I had seen the movie long before I knew it was a book--shocking, I know--and from the minute I found out there was a book version, I added it to my "books to look for at the thrift store" list. After all, as a broke high schooler, that was where I got all my books then.
Weeks turned to months, which turned into years and still no sign of Stardust at the thrift store. I kept thinking, it'll turn up... about the time I give up looking it'll land right in my lap. I was convinced that I'd been looking for so long--over 5 years--that probability had to be in my favor by now.

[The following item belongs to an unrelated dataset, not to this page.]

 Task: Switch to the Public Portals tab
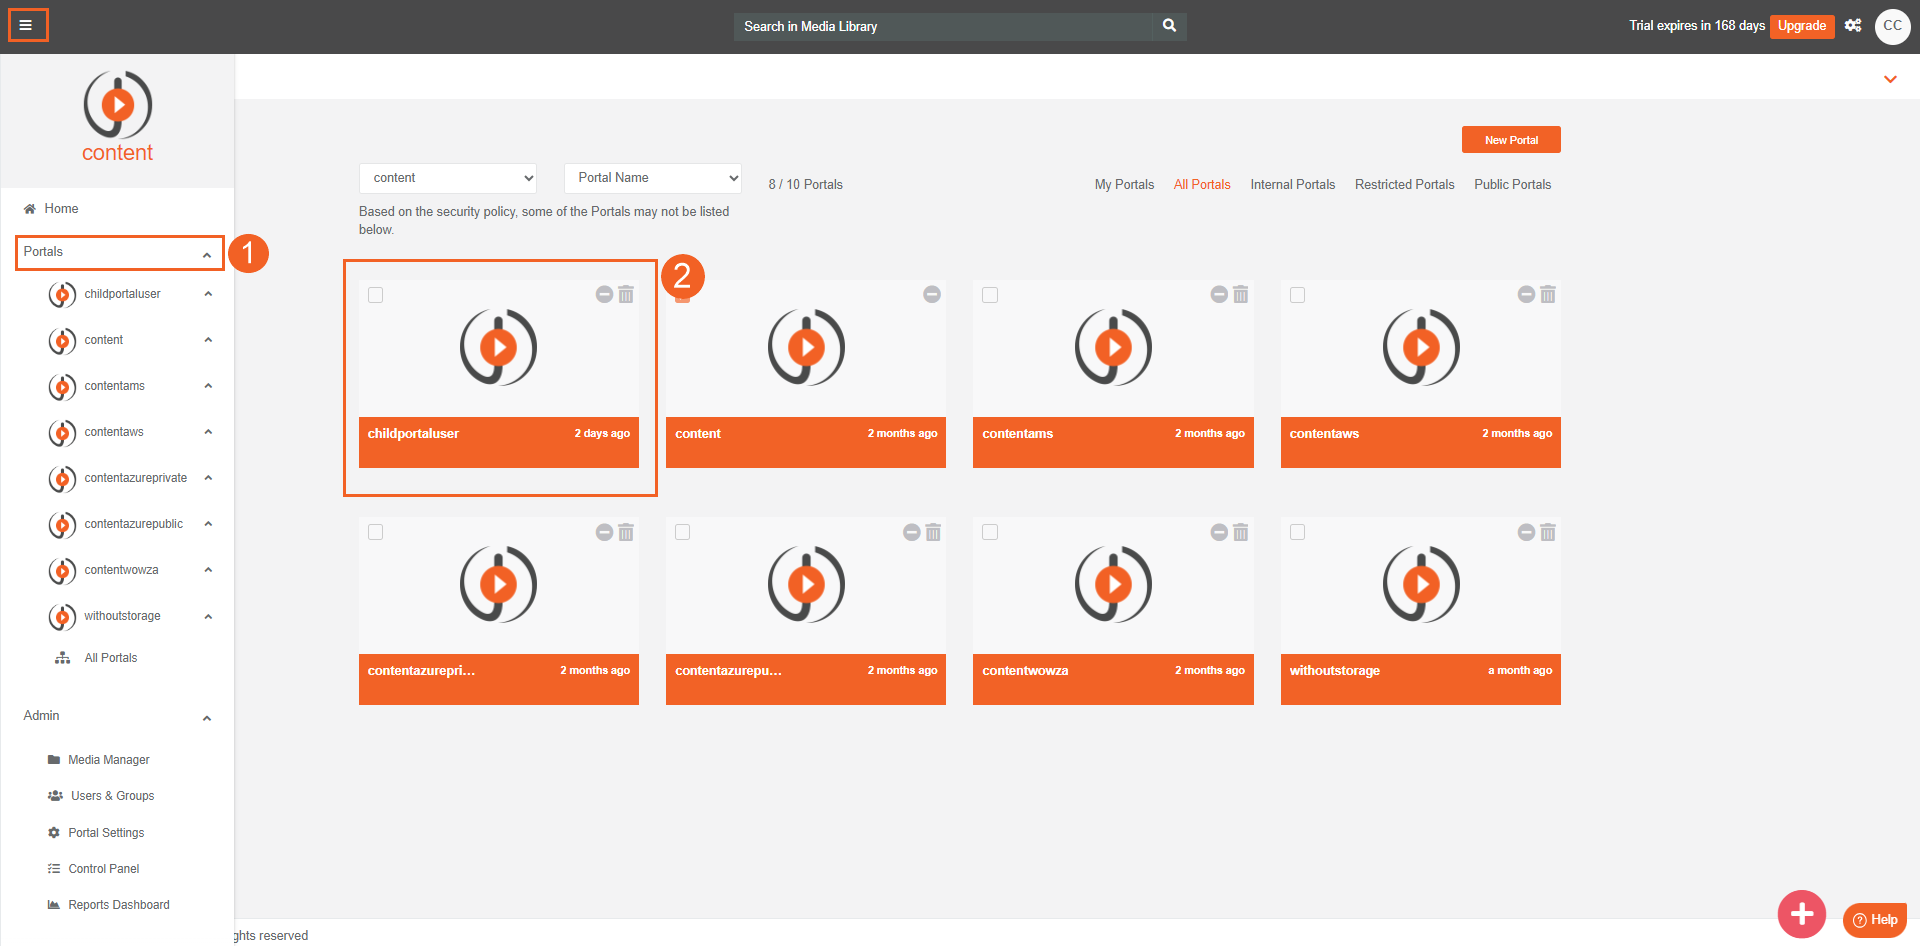[x=1512, y=185]
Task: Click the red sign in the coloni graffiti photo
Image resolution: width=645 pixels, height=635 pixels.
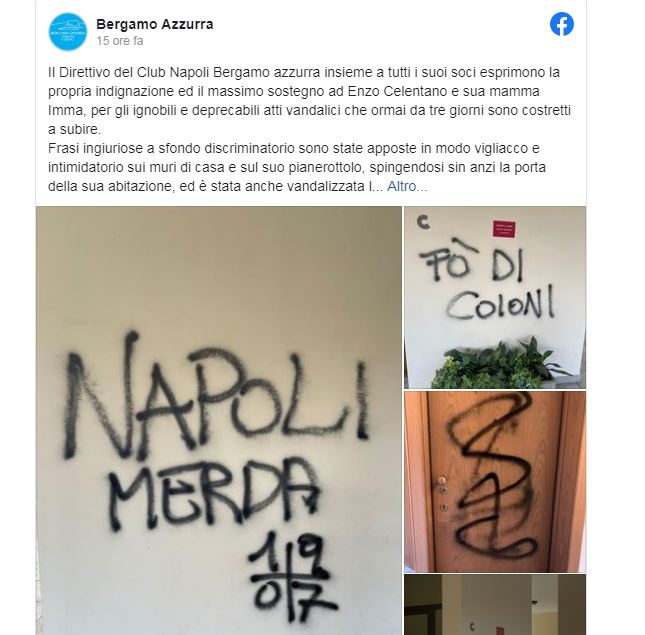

Sure, I could've gone into a bookstore and asked for a copy. I could've gotten online and ordered it. But by the time I'd been out of college a few months, it was a game. I'd been looking for a cheap copy of this book for so long that I wouldn't let myself take the easy way out. Besides, a book nerd is never without things to read, so I wasn't in any particular rush.
At one point, while in my favorite indie bookstore, I'd broken down and sought a copy... only to learn they were out. I took that as a sign that my search for the book at the thrift store was not in vain. I resolved not to look in traditional stores, convinced that my destiny was to find Stardust at a thrift store. At. A. Thrift. Store.
Believe me when I tell you that I am fully aware of how little sense this made. There was no logical basis for my absurd quest. None. It was a mental game I couldn't stop playing with myself.
About the time I gave up, which wasn't too long ago my boss posted a Rumi quote on Facebook: "What you seek is seeking you." I figured it had something to do with the energy you put out into the world or something. I found the quote intriguing, but I didn't expect it to have a literal manifestation.
A little while later, I was at a used bookstore and what do you know! I see Stardust! A used bookstore isn't quite the same as the thrift store, but it's pretty close, right?
And not a month after that, I'm driving home one Saturday and notice a neighbor is having a yard sale. Lo and behold, I find a first edition hardcover of Stardust!
In total, this saga went on about 6 years. So I guess the moral of the story is that if you're going to make crazy bets with yourself, you might as well go full on because EVENTUALLY what you seek will find you.